Alvin Ailey American Dance Theater at New York City Center
New York City Center hosts the Alvin Ailey American Dance Theater with a season featuring classics as well as newer works that continue the legacy left by the company’s founder. “The Hunt” is just one of several works choreographed by Robert Battle, for whom this is the first season as Artistic Director of the company. “Home,” from hip-hop choreographer Rennie Harris, was inspired by stories of people affected by HIV. “Minus 16,” by American-Israeli choreographer Ohad Naharin, is an unusual work in the company’s repertory, because it challenges the dancers to improvise, break the fourth wall and invite the audience on stage.

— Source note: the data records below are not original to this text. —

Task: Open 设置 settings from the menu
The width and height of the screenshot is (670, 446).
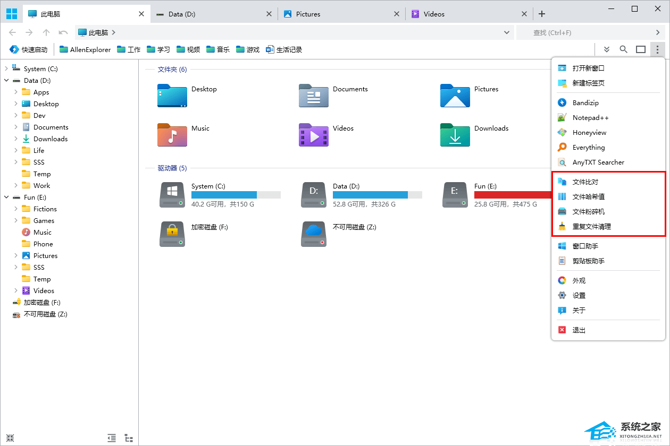Action: [x=579, y=295]
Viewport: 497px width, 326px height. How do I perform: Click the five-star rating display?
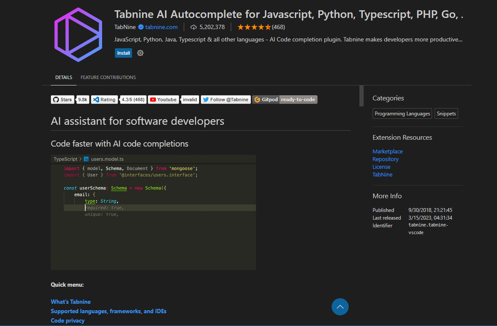[x=254, y=27]
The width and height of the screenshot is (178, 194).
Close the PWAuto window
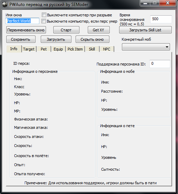[168, 3]
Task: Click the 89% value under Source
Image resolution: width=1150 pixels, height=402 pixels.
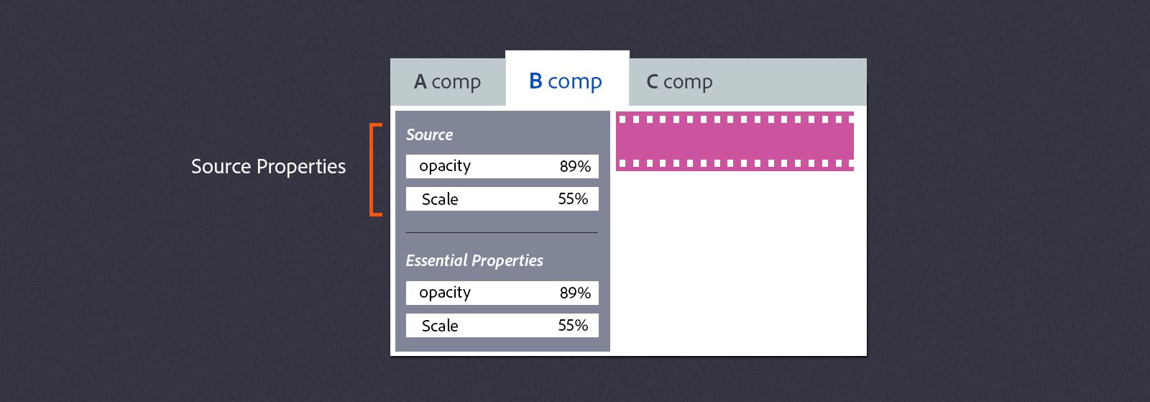Action: click(x=575, y=167)
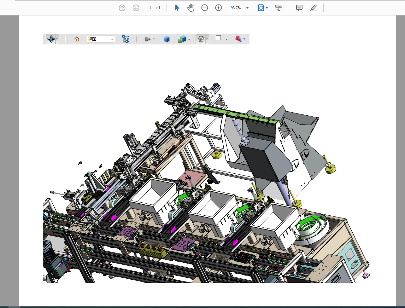Select the 3D rotate navigation tool

pos(50,39)
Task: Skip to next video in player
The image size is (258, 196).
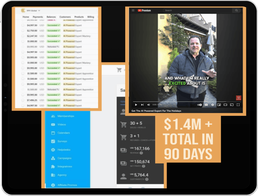Action: (x=142, y=105)
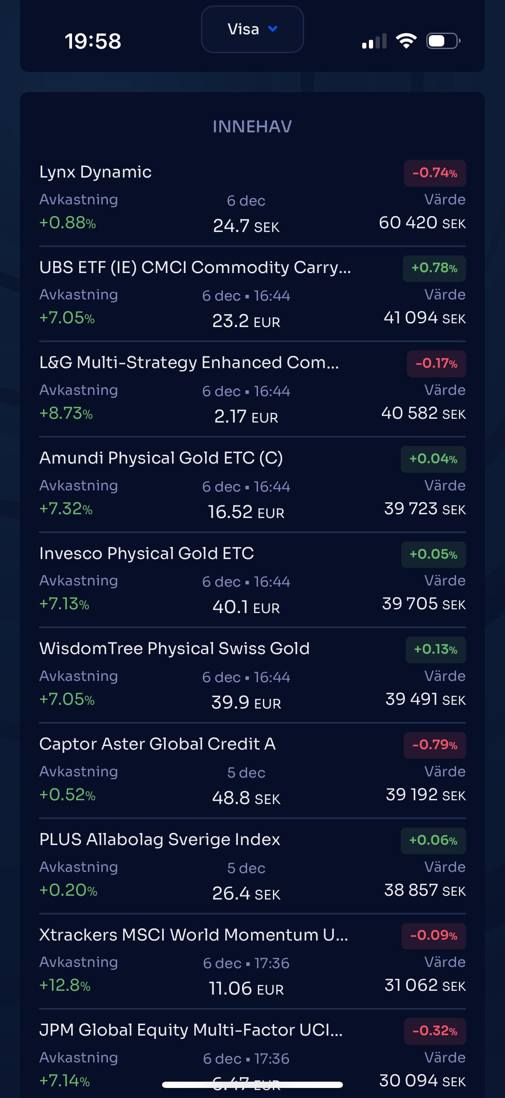Tap the +0.78% daily change badge

click(x=434, y=268)
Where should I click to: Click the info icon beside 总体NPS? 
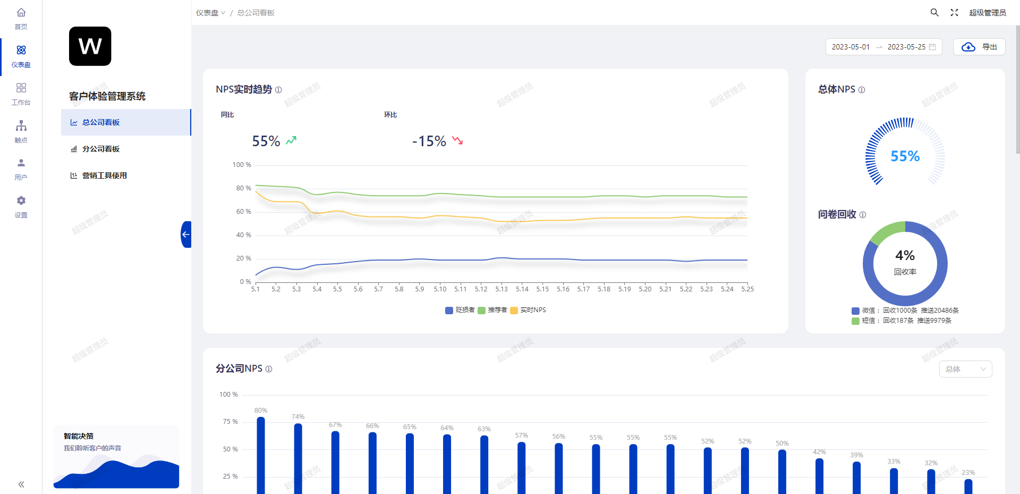click(x=862, y=90)
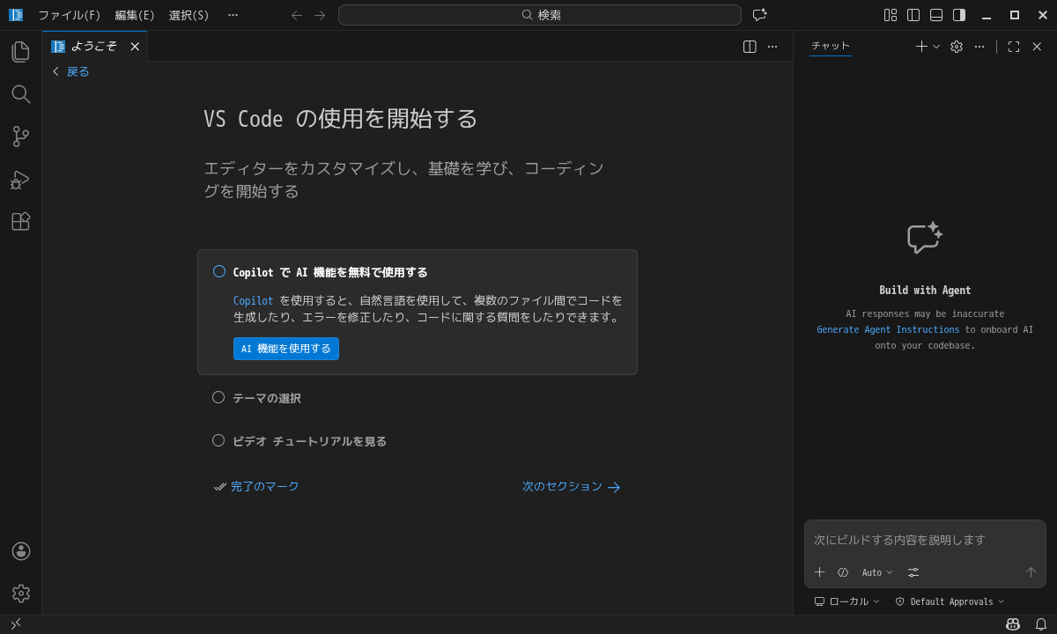Select the テーマの選択 radio option

(218, 397)
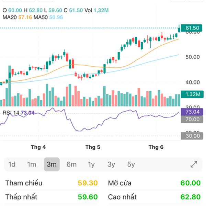Click the current price label 61.50
206x206 pixels.
(192, 28)
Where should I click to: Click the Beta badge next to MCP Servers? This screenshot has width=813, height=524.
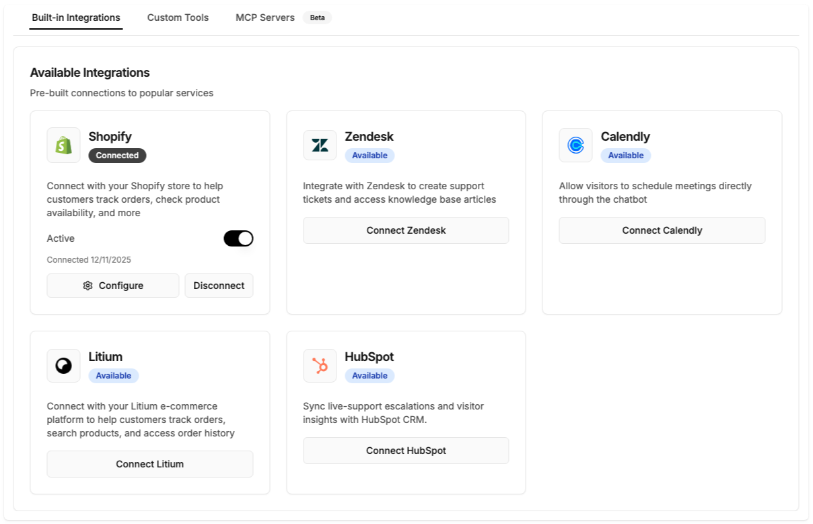[317, 18]
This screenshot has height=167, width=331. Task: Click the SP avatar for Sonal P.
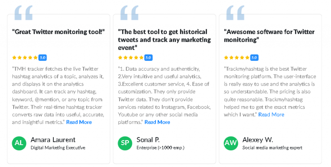coord(125,143)
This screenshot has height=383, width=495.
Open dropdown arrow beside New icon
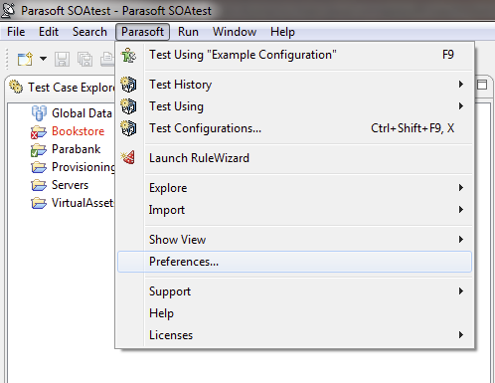tap(43, 59)
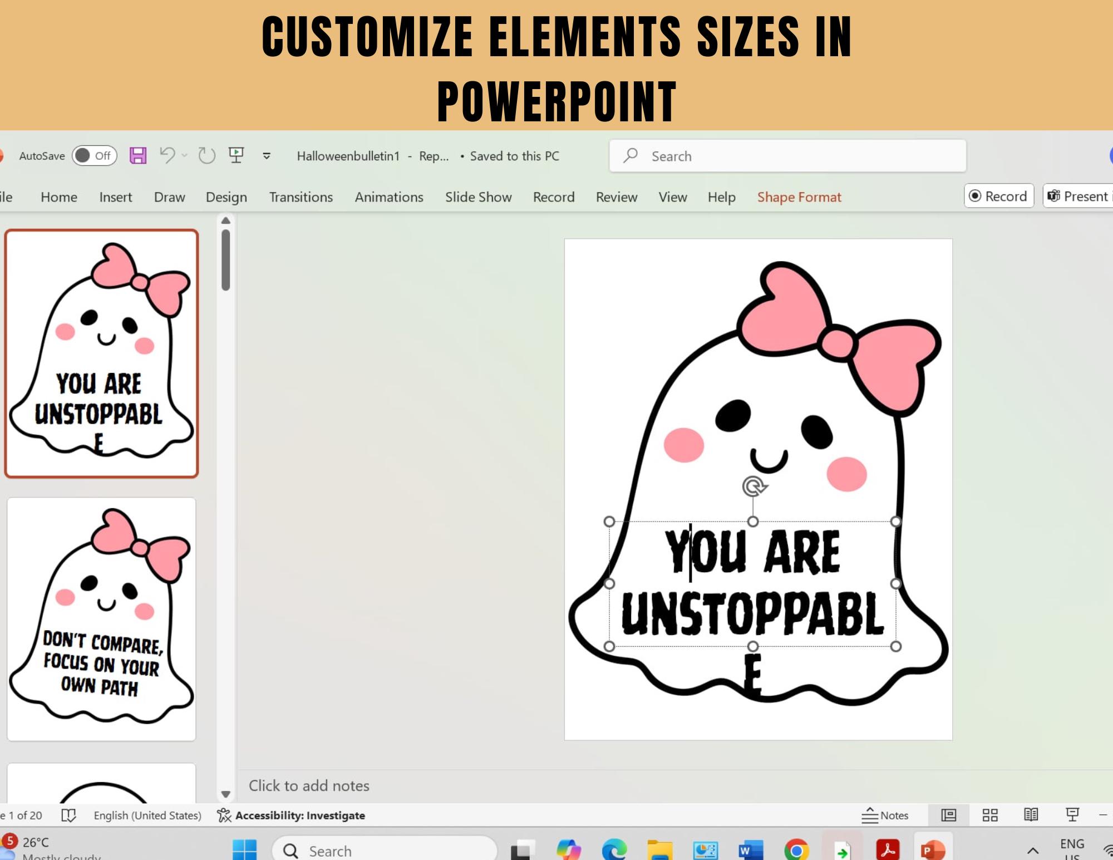Click the Normal view icon
The height and width of the screenshot is (860, 1113).
949,815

Youth and Beauty: Art of the American Twenties
The Brooklyn Museum presents its first large-scale exhibition of American art from the period between the end of WWI and the Great Depression. “Youth and Beauty: Art of the American Twenties” showcases a wealth of paintings, sculptures and photographs by 67 artists. Created in response to the dramatic changes of American life in the 1920s, these works reflect the search for a perfect modern world. “Self-Portrait with Rita” painted by Thomas Hart Benton in 1922, is one example in the new trend of figurative works that celebrate this era of physical liberation. Portraits, such as “Paul Cadmus” realized by Luigi Lucioni in 1928, are realized in the newly popular “close-up” format, a style influenced by advertising and by newly discovered psychological theories. The rise of urban black culture leads to representations of the idealized black body. American landscapes are pictured as uninhabited, precisely refined environments. Even still-life compositions suggest the new tensions between the traditional and the modern in art and in life. The exhibition is on view through January 29th.